Stored dataset items:
----------

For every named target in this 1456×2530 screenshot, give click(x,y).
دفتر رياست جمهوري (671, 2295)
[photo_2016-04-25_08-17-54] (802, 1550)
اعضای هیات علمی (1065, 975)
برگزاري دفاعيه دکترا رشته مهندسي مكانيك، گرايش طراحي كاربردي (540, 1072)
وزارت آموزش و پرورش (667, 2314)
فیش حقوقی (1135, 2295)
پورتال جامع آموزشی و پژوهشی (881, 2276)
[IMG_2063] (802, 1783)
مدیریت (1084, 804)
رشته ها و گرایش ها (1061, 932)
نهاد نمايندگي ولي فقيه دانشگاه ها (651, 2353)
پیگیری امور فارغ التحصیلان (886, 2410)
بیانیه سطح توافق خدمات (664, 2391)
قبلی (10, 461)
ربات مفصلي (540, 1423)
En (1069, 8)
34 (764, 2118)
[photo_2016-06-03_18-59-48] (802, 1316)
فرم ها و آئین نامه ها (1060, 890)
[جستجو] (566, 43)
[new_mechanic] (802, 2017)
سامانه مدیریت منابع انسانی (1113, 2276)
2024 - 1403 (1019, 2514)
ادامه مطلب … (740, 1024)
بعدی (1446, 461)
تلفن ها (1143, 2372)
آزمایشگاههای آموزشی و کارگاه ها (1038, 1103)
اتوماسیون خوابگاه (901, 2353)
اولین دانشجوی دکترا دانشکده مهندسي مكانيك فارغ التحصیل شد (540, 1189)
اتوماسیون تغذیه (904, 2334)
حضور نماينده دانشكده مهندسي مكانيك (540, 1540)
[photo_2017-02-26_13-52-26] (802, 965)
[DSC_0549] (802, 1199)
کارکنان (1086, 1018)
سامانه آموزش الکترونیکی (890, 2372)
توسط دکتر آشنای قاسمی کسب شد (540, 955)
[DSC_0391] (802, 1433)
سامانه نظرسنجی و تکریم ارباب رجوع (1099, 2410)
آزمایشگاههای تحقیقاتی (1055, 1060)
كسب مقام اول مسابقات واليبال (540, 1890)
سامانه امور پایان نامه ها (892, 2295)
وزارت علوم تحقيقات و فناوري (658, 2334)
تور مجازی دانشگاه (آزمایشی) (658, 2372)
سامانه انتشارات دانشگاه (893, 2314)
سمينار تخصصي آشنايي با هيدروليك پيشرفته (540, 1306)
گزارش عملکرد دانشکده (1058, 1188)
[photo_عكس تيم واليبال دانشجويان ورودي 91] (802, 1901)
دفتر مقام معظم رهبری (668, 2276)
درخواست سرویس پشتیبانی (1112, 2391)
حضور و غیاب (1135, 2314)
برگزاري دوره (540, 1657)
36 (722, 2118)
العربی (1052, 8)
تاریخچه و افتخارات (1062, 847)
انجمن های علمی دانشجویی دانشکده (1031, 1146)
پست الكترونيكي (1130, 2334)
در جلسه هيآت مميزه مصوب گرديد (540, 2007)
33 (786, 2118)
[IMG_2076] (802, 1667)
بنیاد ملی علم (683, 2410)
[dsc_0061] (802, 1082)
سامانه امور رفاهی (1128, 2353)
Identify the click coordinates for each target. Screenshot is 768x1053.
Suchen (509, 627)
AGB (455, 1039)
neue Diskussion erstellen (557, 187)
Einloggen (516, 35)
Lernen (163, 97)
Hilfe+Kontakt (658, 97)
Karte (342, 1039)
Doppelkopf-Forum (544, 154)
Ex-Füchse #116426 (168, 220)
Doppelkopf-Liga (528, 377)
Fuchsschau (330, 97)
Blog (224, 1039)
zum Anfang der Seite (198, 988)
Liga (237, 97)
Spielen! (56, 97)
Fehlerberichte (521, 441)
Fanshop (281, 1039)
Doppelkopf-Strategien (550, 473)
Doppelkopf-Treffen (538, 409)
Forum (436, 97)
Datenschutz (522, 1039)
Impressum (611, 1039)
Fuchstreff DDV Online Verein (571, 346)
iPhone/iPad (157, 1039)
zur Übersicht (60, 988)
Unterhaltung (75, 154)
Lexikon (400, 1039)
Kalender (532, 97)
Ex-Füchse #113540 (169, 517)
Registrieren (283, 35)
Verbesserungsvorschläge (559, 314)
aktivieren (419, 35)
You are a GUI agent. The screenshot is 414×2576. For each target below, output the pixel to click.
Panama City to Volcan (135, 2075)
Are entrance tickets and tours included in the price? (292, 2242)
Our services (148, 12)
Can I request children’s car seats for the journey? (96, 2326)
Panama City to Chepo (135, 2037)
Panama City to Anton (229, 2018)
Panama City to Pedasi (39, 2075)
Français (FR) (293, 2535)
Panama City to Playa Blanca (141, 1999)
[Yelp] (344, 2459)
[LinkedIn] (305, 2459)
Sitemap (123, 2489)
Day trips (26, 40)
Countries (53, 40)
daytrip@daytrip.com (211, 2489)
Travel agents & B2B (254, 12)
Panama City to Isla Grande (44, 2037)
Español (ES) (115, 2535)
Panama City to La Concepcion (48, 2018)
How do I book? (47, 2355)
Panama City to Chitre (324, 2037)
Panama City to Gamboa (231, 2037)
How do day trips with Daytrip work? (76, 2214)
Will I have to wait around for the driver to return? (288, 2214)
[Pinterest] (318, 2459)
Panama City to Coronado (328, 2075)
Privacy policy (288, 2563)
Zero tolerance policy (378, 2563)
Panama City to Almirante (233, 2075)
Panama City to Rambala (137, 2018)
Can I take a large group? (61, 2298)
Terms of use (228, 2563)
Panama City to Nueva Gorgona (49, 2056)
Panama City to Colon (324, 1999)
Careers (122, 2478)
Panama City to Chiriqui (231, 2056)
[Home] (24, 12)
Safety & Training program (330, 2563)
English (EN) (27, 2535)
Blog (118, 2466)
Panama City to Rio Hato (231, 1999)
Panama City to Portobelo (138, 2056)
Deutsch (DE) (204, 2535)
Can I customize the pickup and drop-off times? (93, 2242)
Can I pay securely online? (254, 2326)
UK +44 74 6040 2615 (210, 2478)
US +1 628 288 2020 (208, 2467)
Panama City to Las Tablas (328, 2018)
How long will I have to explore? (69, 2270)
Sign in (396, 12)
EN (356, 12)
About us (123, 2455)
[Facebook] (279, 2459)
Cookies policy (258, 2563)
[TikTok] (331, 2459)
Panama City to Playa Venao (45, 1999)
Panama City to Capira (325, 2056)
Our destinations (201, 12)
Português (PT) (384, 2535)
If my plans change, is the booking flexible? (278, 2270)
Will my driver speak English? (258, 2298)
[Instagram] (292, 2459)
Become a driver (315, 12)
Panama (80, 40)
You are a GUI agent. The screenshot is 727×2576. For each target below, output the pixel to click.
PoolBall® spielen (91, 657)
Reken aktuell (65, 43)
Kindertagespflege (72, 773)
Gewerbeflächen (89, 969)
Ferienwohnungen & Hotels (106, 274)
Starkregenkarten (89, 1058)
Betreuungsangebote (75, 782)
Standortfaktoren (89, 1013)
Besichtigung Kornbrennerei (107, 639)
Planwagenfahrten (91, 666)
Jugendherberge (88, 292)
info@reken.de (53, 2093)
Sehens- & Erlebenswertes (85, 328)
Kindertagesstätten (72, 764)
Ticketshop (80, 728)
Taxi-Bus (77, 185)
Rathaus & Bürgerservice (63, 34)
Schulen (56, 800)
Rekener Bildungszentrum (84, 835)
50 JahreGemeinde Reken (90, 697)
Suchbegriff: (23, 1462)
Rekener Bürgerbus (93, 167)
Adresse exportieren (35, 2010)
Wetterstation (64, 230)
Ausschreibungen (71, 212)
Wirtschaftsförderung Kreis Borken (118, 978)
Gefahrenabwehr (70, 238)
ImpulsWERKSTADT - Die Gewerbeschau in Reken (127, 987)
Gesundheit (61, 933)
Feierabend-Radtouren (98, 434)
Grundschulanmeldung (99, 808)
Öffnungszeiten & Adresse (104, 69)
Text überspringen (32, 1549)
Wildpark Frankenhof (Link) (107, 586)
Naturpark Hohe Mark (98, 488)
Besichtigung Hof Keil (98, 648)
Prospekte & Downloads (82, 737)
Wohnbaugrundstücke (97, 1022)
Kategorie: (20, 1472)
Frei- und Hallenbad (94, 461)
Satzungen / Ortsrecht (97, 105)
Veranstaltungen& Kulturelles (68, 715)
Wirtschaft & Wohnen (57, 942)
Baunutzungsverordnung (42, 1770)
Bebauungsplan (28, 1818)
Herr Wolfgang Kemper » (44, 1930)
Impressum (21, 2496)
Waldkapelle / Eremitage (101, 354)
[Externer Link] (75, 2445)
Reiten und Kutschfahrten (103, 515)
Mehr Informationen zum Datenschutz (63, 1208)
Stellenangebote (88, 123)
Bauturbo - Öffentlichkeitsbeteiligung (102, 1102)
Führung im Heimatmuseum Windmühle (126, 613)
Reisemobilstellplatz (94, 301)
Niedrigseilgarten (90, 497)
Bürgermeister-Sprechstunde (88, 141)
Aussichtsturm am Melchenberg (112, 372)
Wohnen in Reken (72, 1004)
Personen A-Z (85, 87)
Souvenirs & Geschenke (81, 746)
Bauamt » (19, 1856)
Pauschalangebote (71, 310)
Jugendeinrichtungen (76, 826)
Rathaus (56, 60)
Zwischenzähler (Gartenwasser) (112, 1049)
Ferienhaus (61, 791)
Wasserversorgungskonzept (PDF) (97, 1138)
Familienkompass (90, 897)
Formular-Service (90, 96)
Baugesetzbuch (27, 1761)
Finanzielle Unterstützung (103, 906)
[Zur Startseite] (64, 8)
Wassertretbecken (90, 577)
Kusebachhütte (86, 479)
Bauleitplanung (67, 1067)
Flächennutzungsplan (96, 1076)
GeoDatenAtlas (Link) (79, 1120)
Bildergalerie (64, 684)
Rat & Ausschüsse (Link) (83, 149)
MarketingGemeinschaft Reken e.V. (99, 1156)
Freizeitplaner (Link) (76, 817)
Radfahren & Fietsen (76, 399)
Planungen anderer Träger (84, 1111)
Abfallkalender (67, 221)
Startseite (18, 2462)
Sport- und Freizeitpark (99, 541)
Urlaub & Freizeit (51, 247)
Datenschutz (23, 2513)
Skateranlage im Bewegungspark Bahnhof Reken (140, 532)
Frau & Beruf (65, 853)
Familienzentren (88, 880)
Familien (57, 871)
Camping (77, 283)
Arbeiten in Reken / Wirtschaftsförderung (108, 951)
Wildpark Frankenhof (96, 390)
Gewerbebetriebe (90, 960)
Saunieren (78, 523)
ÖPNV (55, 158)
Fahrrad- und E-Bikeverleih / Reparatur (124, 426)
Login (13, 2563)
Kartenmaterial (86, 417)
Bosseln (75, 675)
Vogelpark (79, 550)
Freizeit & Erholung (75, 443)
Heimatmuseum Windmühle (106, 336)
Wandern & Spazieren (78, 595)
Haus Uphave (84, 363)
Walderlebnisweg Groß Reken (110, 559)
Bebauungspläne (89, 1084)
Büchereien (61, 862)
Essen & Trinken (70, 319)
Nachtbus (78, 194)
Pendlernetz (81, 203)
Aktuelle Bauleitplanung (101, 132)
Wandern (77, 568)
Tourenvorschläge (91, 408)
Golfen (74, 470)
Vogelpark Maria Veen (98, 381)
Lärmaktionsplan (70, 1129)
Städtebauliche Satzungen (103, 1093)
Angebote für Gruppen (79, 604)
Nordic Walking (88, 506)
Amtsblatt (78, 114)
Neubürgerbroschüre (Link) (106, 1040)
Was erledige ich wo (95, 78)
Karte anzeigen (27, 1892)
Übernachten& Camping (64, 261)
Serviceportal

----------

Task to complete: Begin at the first line of the records above and restate each line word for word, stopping after the line with "اولین دانشجوی دکترا".

Task result:
For every named target in this 1456×2530 screenshot, give click(x,y).
دفتر رياست جمهوري (671, 2295)
[photo_2016-04-25_08-17-54] (802, 1550)
اعضای هیات علمی (1065, 975)
برگزاري دفاعيه دکترا رشته مهندسي مكانيك، گرايش طراحي كاربردي (540, 1072)
وزارت آموزش و پرورش (667, 2314)
فیش حقوقی (1135, 2295)
پورتال جامع آموزشی و پژوهشی (881, 2276)
[IMG_2063] (802, 1783)
مدیریت (1084, 804)
رشته ها و گرایش ها (1061, 932)
نهاد نمايندگي ولي فقيه دانشگاه ها (651, 2353)
پیگیری امور فارغ التحصیلان (886, 2410)
بیانیه سطح توافق خدمات (664, 2391)
قبلی (10, 461)
ربات مفصلي (540, 1423)
En (1069, 8)
34 (764, 2118)
[photo_2016-06-03_18-59-48] (802, 1316)
فرم ها و آئین نامه ها (1060, 890)
[جستجو] (566, 43)
[new_mechanic] (802, 2017)
سامانه مدیریت منابع انسانی (1113, 2276)
2024 - 1403 (1019, 2514)
ادامه مطلب … (740, 1024)
بعدی (1446, 461)
تلفن ها (1143, 2372)
آزمایشگاههای آموزشی و کارگاه ها (1038, 1103)
اتوماسیون خوابگاه (901, 2353)
اولین دانشجوی دکترا دانشکده مهندسي مكانيك فارغ التحصیل شد (540, 1189)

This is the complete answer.